____ Passage given

Fear of centralized power vs. fear of misaligned AGI: Vitalik Buterin on 80,000 Hours

Vitalik Buterin wrote an impactful blog post, My techno-optimism. I found this discussion of one aspect on 80,00 hours much more interesting. The remainder of that interview is nicely covered in the host’s EA Forum post.

My techno optimism apparently appealed to both sides, e/​acc and doomers. Buterin’s approach to bridging that polarization was interesting. I hadn’t understood before the extent to which anti-AI regulation sentiment is driven by fear of centralized power. I hadn’t thought about this risk before since it didn’t seem relevant to AGI risk, but I’ve been updating to think it’s highly relevant.

[this is automated transcription that’s inaccurate and comically accurate by turns :)]

Rob Wiblin (the host) (starting at 20:49):

what is it about the way that you put the reasons to worry that that ensured that kind of everyone could get behind it

Vitalik Buterin:

[...] in addition to taking you know the case that AI is going to kill everyone seriously I the other thing that I do is I take the case that you know AI is going to take create a totalitarian World Government seriously [...]

[...] then it’s just going to go and kill everyone but on the other hand if you like take some of these uh you know like very naive default solutions to just say like hey you know let’s create a powerful org and let’s like put all the power into the org then yeah you know you are creating the most like most powerful big brother from which There Is No Escape and which has you know control over the Earth and and the expanding light cone and you can’t get out right and yeah I mean this is something that like uh I think a lot of people find very deeply scary I mean I find it deeply scary um it’s uh it is also something that I think realistically AI accelerates right

One simple takeaway is that recognizing and addressing that motivation for anti-regulation and pro-AGI sentiment when trying to work with or around the e/​acc movement. But a second is whether to take that fear seriously.

Is centralized power controlling AI/​AGI/​ASI a real risk?

________
____ Dataset excerpts

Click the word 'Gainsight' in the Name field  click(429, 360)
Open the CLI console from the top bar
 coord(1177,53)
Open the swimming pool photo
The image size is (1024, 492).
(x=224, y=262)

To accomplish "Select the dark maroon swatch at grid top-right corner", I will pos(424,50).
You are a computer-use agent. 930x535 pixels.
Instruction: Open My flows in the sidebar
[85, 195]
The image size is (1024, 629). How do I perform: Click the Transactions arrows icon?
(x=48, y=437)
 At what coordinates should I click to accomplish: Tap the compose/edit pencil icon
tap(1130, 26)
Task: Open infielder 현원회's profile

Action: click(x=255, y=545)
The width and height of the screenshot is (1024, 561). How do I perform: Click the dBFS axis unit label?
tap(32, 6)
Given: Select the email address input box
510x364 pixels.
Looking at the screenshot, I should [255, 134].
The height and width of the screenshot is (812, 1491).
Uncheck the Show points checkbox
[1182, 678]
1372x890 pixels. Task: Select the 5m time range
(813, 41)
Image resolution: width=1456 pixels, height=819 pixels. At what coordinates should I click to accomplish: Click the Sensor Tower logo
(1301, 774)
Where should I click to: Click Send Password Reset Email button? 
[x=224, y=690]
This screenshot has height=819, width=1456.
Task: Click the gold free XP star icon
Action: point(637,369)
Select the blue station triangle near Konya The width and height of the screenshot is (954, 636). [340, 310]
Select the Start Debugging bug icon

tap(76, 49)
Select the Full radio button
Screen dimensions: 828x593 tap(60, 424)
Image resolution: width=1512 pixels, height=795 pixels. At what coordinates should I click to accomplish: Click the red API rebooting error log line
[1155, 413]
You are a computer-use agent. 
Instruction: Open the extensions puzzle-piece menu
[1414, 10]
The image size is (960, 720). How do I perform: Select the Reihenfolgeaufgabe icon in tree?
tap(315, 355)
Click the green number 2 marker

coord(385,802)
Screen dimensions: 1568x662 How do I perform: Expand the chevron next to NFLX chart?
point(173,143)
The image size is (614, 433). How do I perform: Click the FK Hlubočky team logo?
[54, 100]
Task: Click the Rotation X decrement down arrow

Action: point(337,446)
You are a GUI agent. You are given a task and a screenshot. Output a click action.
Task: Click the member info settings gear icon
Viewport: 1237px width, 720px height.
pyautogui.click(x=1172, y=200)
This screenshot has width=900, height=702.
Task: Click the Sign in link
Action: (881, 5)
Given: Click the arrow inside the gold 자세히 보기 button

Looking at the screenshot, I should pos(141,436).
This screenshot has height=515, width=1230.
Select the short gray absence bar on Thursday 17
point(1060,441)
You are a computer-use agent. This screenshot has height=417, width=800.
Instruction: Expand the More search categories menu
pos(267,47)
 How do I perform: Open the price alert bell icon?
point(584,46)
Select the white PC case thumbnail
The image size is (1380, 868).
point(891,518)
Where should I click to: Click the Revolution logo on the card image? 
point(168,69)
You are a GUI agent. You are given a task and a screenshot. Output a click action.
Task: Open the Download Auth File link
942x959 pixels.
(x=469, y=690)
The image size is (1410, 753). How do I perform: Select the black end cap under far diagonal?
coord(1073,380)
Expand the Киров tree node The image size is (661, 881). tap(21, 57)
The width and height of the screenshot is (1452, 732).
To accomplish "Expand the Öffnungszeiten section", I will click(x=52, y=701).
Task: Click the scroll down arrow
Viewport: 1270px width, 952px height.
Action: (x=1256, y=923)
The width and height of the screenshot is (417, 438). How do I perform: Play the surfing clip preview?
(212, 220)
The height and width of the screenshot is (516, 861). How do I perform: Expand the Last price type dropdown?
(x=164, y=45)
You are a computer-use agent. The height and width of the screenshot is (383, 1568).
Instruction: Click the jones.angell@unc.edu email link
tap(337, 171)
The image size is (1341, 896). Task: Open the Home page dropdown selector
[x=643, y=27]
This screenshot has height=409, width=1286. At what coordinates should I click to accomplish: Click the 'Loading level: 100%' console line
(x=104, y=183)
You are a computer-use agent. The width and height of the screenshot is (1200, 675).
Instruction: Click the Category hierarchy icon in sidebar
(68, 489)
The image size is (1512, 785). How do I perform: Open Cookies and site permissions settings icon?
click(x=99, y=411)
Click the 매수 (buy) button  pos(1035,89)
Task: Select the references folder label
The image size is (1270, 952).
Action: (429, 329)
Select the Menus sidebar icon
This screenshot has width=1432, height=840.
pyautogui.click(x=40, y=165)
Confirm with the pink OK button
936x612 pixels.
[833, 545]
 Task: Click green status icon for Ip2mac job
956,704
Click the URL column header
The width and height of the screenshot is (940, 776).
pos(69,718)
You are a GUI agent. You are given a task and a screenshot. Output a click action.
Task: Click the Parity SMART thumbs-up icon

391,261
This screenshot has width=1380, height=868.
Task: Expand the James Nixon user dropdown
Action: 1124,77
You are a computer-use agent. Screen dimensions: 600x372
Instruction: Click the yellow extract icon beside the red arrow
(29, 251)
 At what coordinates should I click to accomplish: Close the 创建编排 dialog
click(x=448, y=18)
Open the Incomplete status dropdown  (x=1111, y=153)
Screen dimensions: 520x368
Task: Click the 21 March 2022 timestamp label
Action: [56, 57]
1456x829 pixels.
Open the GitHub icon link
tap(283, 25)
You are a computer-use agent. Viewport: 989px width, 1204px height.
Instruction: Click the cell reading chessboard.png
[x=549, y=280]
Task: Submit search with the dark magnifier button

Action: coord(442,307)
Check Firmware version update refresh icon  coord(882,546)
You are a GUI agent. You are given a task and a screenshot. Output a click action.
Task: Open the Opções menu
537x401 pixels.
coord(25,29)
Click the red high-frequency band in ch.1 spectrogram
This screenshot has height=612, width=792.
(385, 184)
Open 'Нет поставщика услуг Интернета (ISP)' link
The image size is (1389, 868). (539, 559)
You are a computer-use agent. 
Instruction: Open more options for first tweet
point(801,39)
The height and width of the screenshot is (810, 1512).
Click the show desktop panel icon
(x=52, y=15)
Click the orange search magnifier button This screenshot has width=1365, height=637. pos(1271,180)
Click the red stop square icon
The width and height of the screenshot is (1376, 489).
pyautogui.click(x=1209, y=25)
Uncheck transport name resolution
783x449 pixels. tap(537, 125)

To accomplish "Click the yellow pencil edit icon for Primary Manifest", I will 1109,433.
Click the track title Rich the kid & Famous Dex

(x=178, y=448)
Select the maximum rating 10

________

What is asked:
Please extract the post on Vitalik Buterin, centralized power and AGI risk in full, from its title through its closing question, word for word.

Reply to the exercise:
Fear of centralized power vs. fear of misaligned AGI: Vitalik Buterin on 80,000 Hours

Vitalik Buterin wrote an impactful blog post, My techno-optimism. I found this discussion of one aspect on 80,00 hours much more interesting. The remainder of that interview is nicely covered in the host’s EA Forum post.

My techno optimism apparently appealed to both sides, e/​acc and doomers. Buterin’s approach to bridging that polarization was interesting. I hadn’t understood before the extent to which anti-AI regulation sentiment is driven by fear of centralized power. I hadn’t thought about this risk before since it didn’t seem relevant to AGI risk, but I’ve been updating to think it’s highly relevant.

[this is automated transcription that’s inaccurate and comically accurate by turns :)]

Rob Wiblin (the host) (starting at 20:49):

what is it about the way that you put the reasons to worry that that ensured that kind of everyone could get behind it

Vitalik Buterin:

[...] in addition to taking you know the case that AI is going to kill everyone seriously I the other thing that I do is I take the case that you know AI is going to take create a totalitarian World Government seriously [...]

[...] then it’s just going to go and kill everyone but on the other hand if you like take some of these uh you know like very naive default solutions to just say like hey you know let’s create a powerful org and let’s like put all the power into the org then yeah you know you are creating the most like most powerful big brother from which There Is No Escape and which has you know control over the Earth and and the expanding light cone and you can’t get out right and yeah I mean this is something that like uh I think a lot of people find very deeply scary I mean I find it deeply scary um it’s uh it is also something that I think realistically AI accelerates right

One simple takeaway is that recognizing and addressing that motivation for anti-regulation and pro-AGI sentiment when trying to work with or around the e/​acc movement. But a second is whether to take that fear seriously.

Is centralized power controlling AI/​AGI/​ASI a real risk?